> [CONSEGNA] Riprendi il testo sull'incontro del Rotary Club di Taormina dedicato alla musica, proseguendo subito dopo l'ultima frase riportata.

> [BRANO DA ESAMINARE]
---
Taormina. Si è svolta in un noto albergo di Taormina, alla presenza di un pubblico colto e raffinato, su iniziativa del Rotary Club di Taormina, l’incontro con il maestro Maurizio Gullotta su: “La musica come testimone del tempo”.
Il presidente del Rotary Club di Taormina, Carlo Turchetti, ha salutato il pubblico e ha indirizzato un caloroso ringraziamento ai numerosi soci presenti e ai graditi ospiti. Ha quindi presentato Gullotta e ha sottolineato come “la musica rappresenta quell’arte sublime che ha il potere di trasportarci in un mondo di emozioni e ricordi che si esprime con un linguaggio universale che parla direttamente al cuore. Dalle antiche civiltà ai giorni nostri, la musica ha sempre accompagnato l’uomo, riflettendo le sue gioie, le sue sofferenze e le sue speranze”.
Gullotta ha sottolineato il valore dell’arte della musica quale viaggio nel tempo e nella memoria e quale fondamento della cultura umana. Dalla musica sacra di Palestrina ai canti di protesta di Bob Dylan, passando per le sinfonie di Beethoven e le canzoni di Elvis Presley, e poi dal rinascimento al romanticismo, al jazz, al rock, alla musica contemporanea.
---
> [MATERIALE DI PARTENZA]
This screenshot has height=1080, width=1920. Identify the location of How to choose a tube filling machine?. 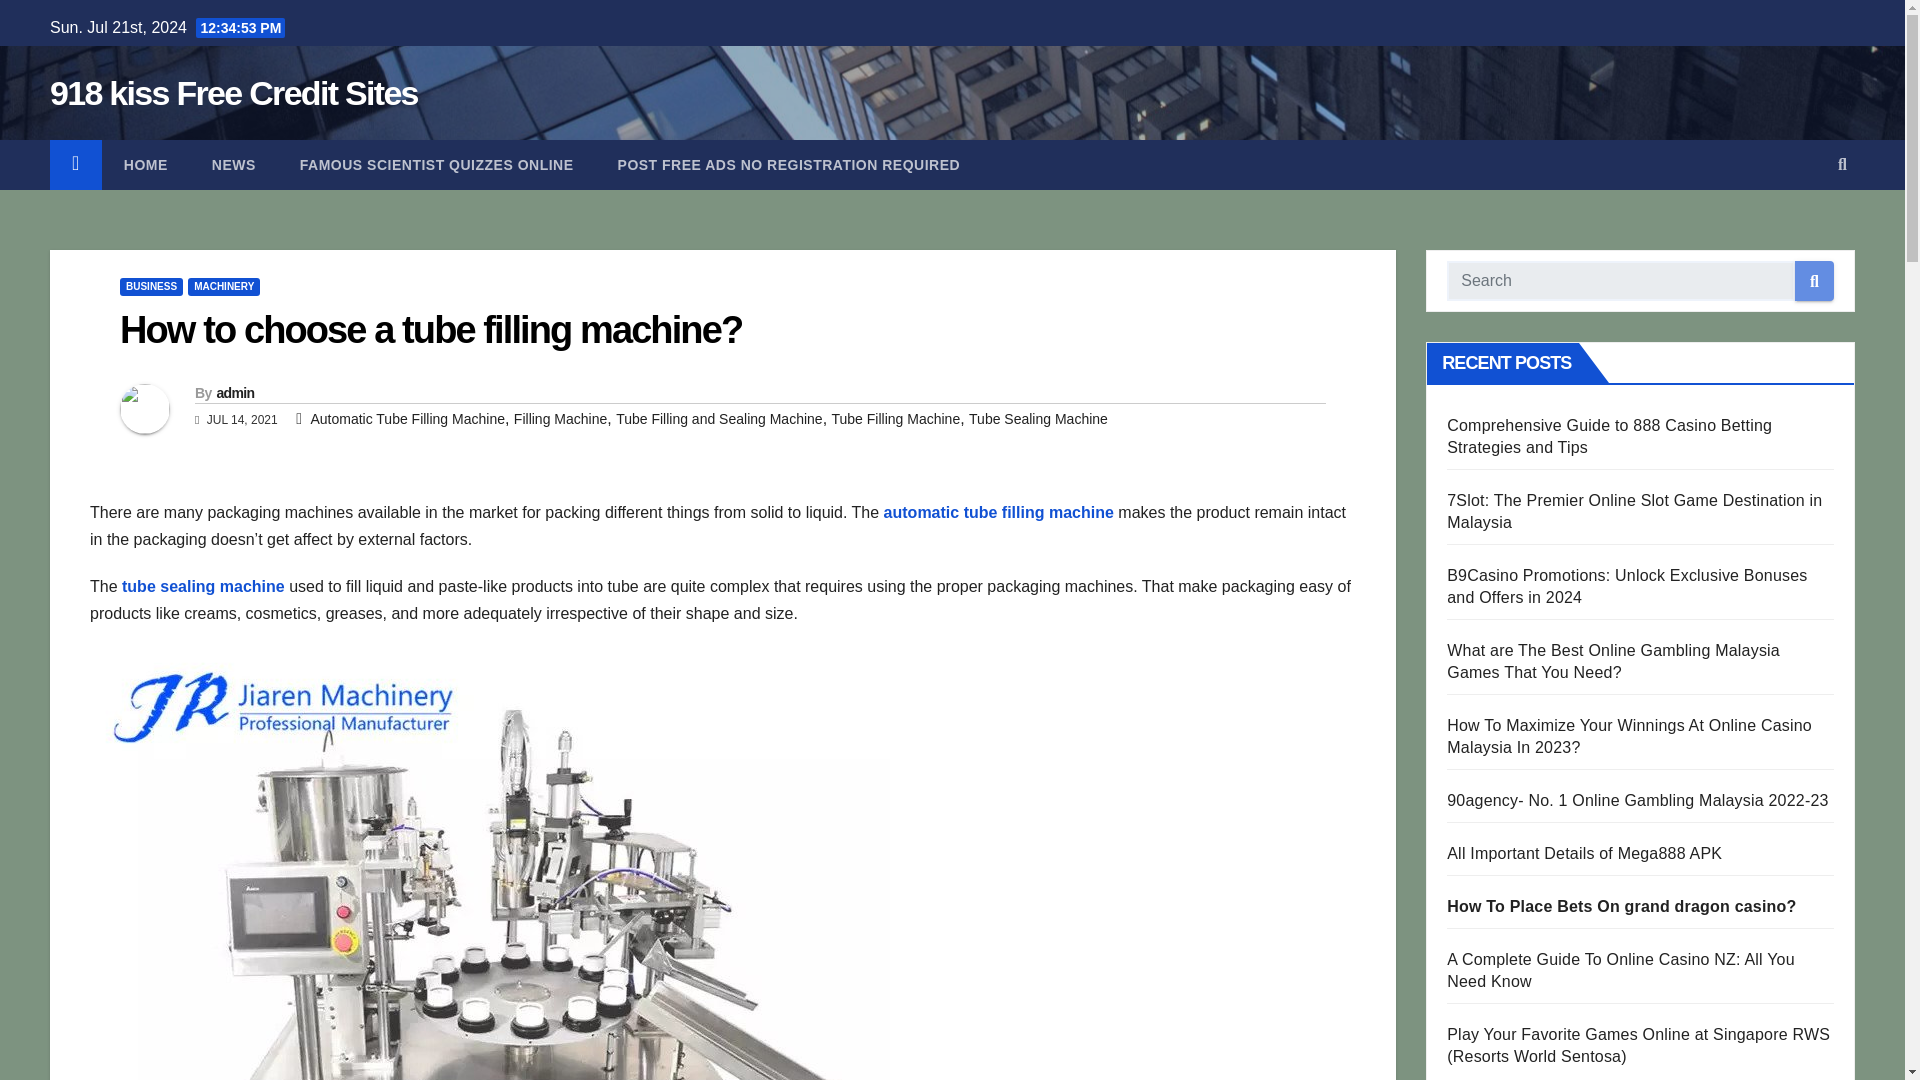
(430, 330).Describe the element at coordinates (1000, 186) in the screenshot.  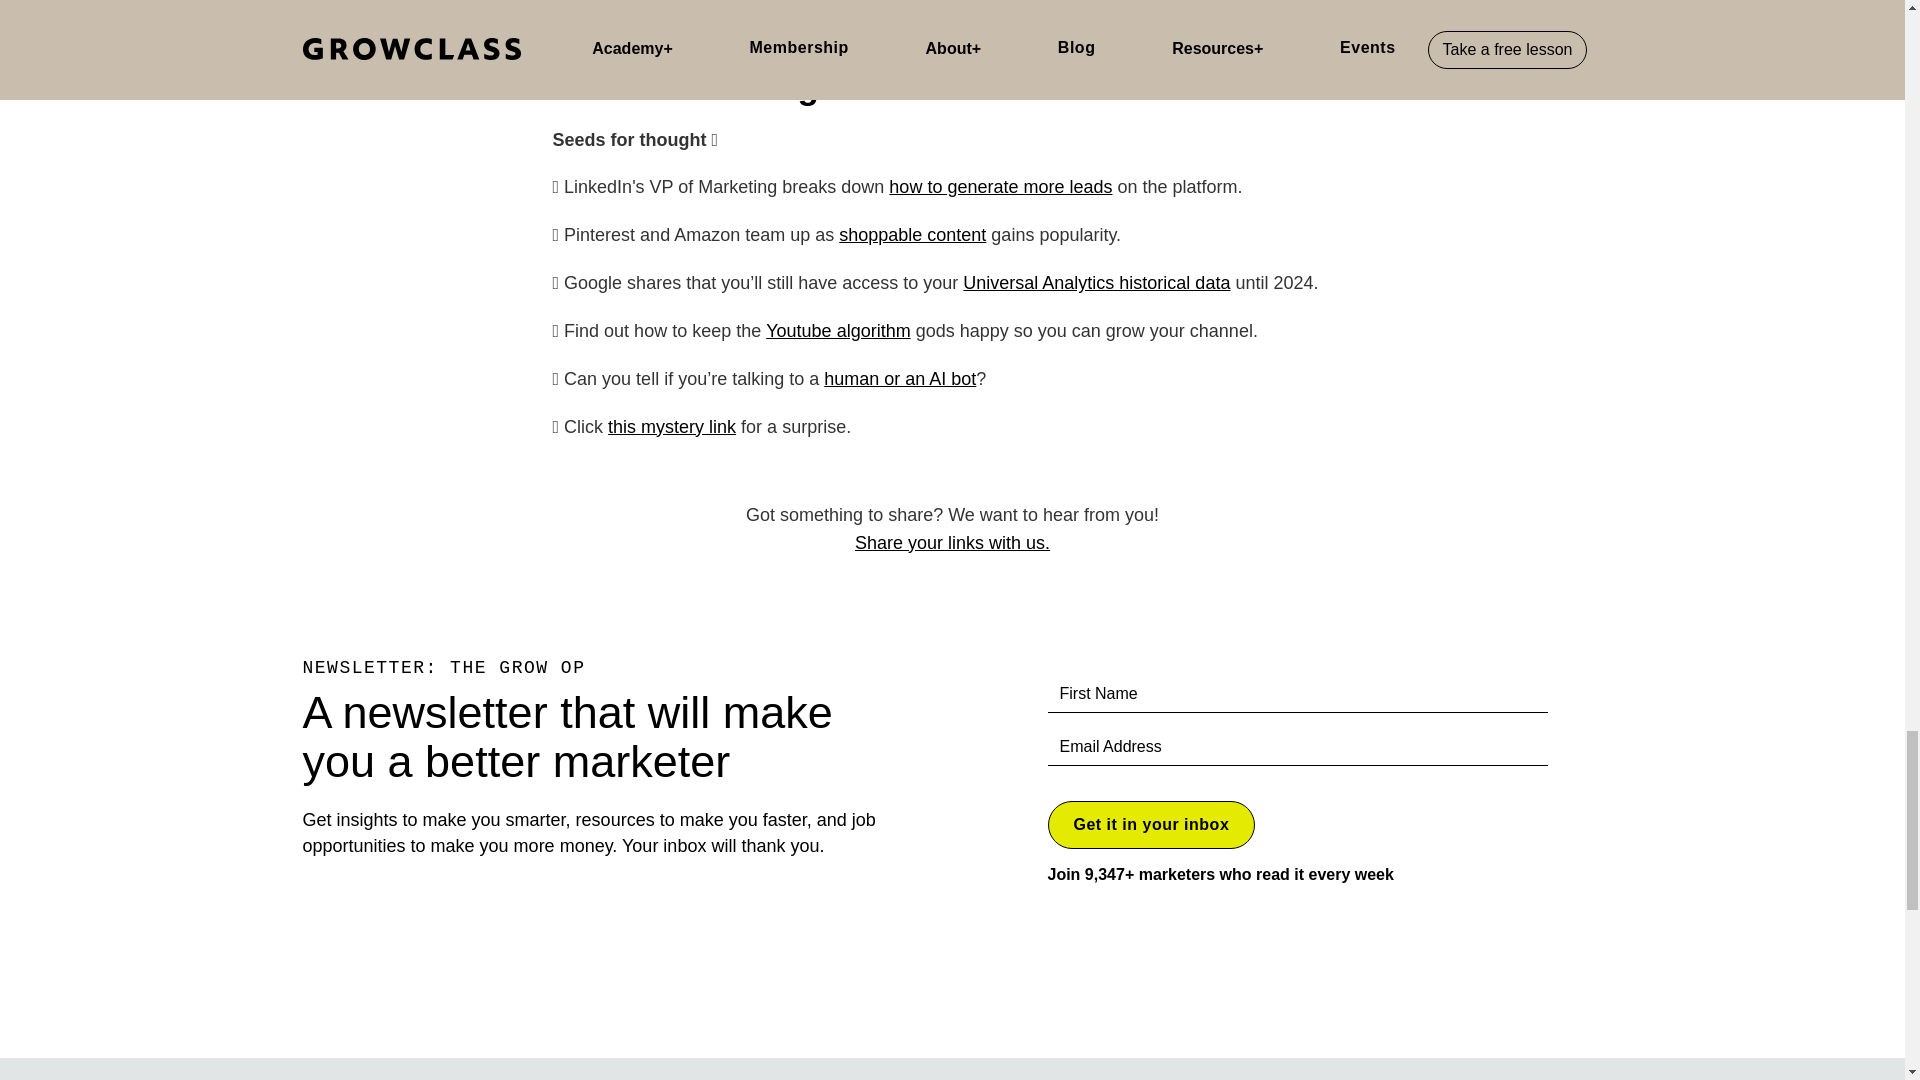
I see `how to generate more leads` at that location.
---
> [ESITO DEL COMPITO]
“La musica – ha detto Gullotta – ha sempre avuto il potere di evocare emozioni e ricordi. I suoi ritmi e le sue melodie hanno il potere di trasportarci in un altro tempo e luogo, facendoci rivivere momenti felici o tristi, ma sempre intensi. La musica è anche un potente strumento di memoria, capace di richiamare alla mente ricordi e emozioni sepolte nel profondo della nostra anima. Un semplice accordo, una melodia, un testo possono trasportarci in un momento preciso del nostro passato, facendoci rivivere emozioni e sensazioni che credevamo dimenticate. La musica è un viaggio iconico nel tempo all’interno di un percorso che ci porta attraverso le epoche e le culture, facendoci scoprire nuove sonorità e nuove emozioni. È un linguaggio universale che parla direttamente al cuore, un linguaggio che non conosce confini né barriere. La musica ha sempre accompagnato l’uomo, riflettendo le sue gioie, le sue sofferenze e le sue speranze”.
“Numerosi e apprezzati gli interventi da parte del pubblico – dice Turchetti – tra cui quelli di Salvo Coppolino, Isabella De Luca, Federica D’Adamo. Colgo l’occasione per ringraziare Gullotta e per ricordare mio padre, il pianista Galliano Turchetti, suo primo maestro di piano, ribadendo essere, la musica stessa, un dono prezioso, un patrimonio culturale e personale che dobbiamo custodire e trasmette alle generazioni future”.